▸ **O que fazer**
1: Quem assina o artigo de opinião sobre heranças?
2: Por favor, repete sem alterações o trecho do artigo de opinião sobre heranças que começa nas palavras "Discute-se contemporaneamente a" e termina depois das palavras "geração. Ora vejamos.".
3: Enumera todas as hipóteses que o artigo de opinião sobre heranças apresenta como estando em discussão.

▸ **Excerto do documento**
........

Opinião: Miguel M. Riscado | A grande herança
Por Jornal Fórum
Publicado em 04/10/2025 07:35
Opinião

 

Discute-se contemporaneamente a taxação fiscal das heranças. Se o imposto se deve manter ou se deve aumentar, mas também se os testadores poderão ter mais liberdade de disposição dos bens ou se se deverá manter uma valor máximo, no fundo um tecto, até onde poderá livremente testar. Todas estas discussões são propositadas e com sentido — parece ser o equilíbrio social que as pauta. Contudo, pecam pela sua superficialidade. O equilíbrio geracional e horizontal não se baseia apenas em bens materiais, passados de geração de em geração. Ora vejamos.

........

▸ **Dados guardados**
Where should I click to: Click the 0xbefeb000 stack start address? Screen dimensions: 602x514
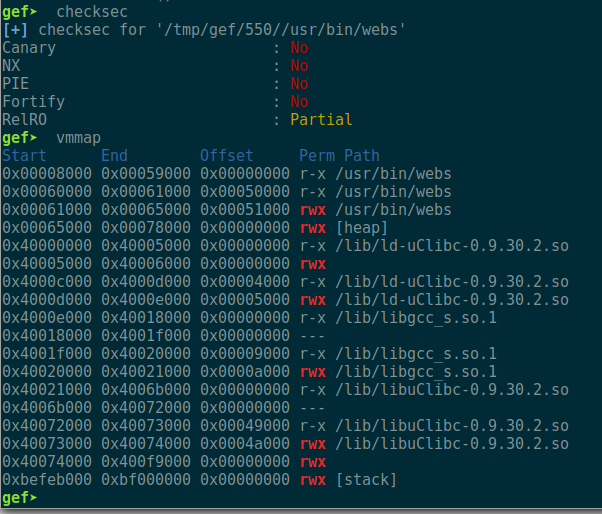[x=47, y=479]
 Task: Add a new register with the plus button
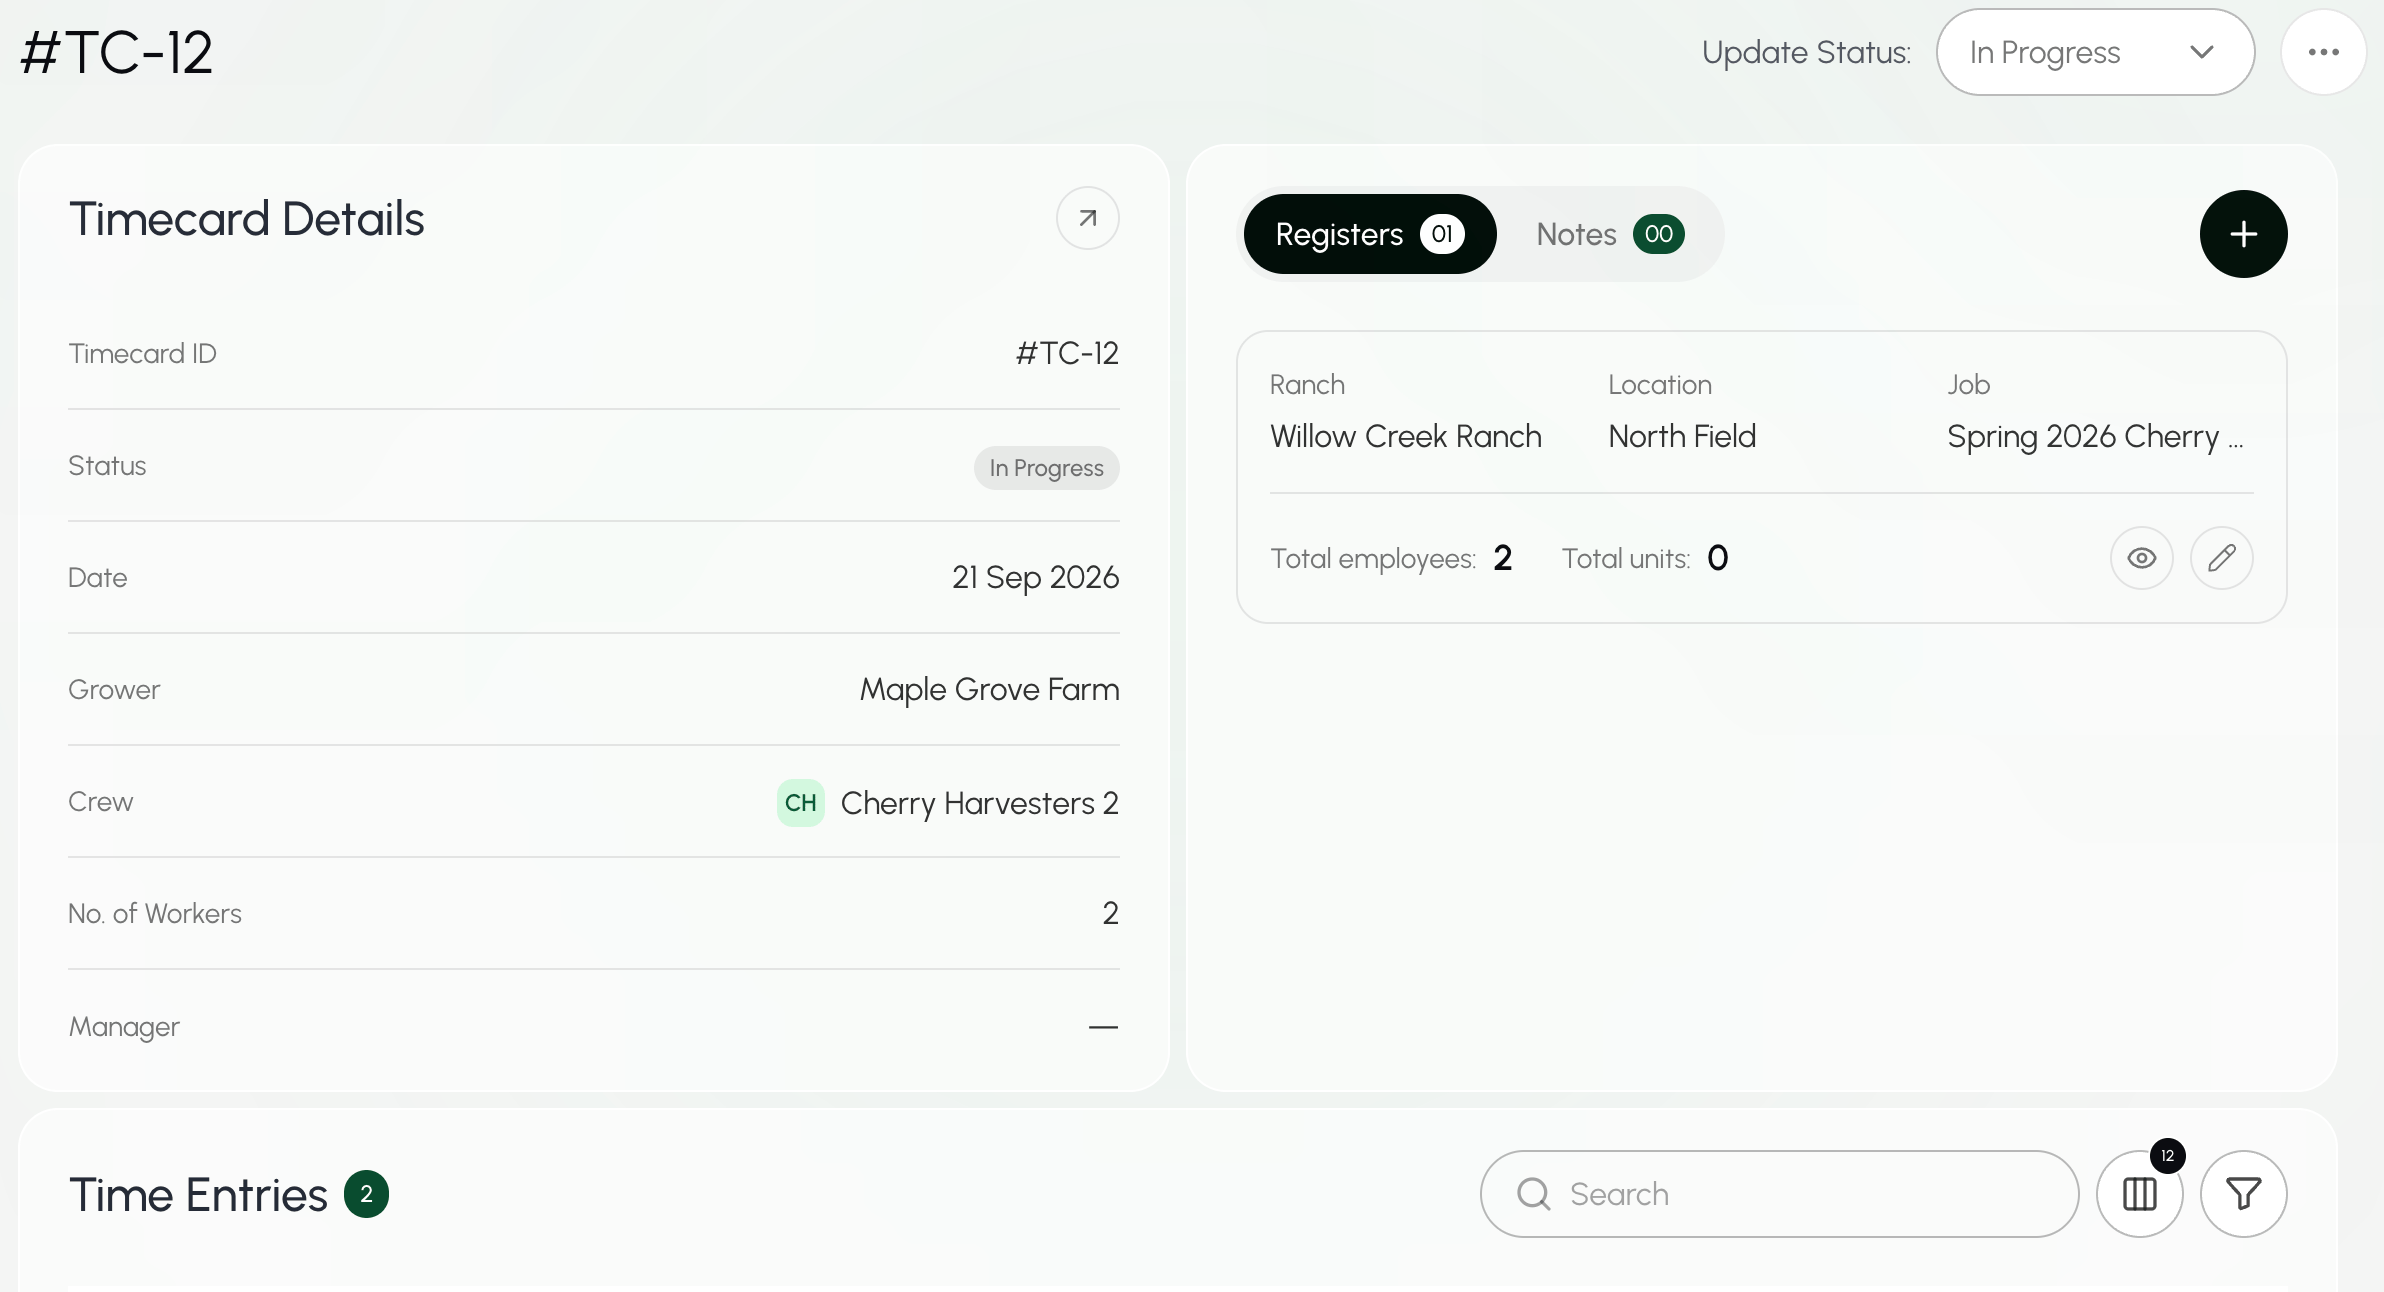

........

▸ **Respostas por tarefa**
1: Miguel M. Riscado.

2:
Discute-se contemporaneamente a taxação fiscal das heranças. Se o imposto se deve manter ou se deve aumentar, mas também se os testadores poderão ter mais liberdade de disposição dos bens ou se se deverá manter uma valor máximo, no fundo um tecto, até onde poderá livremente testar. Todas estas discussões são propositadas e com sentido — parece ser o equilíbrio social que as pauta. Contudo, pecam pela sua superficialidade. O equilíbrio geracional e horizontal não se baseia apenas em bens materiais, passados de geração de em geração. Ora vejamos.

3:
- Manter o imposto sobre as heranças
- Aumentar o imposto sobre as heranças
- Dar aos testadores mais liberdade de disposição dos bens
- Manter um valor máximo, um tecto, até onde se poderá livremente testar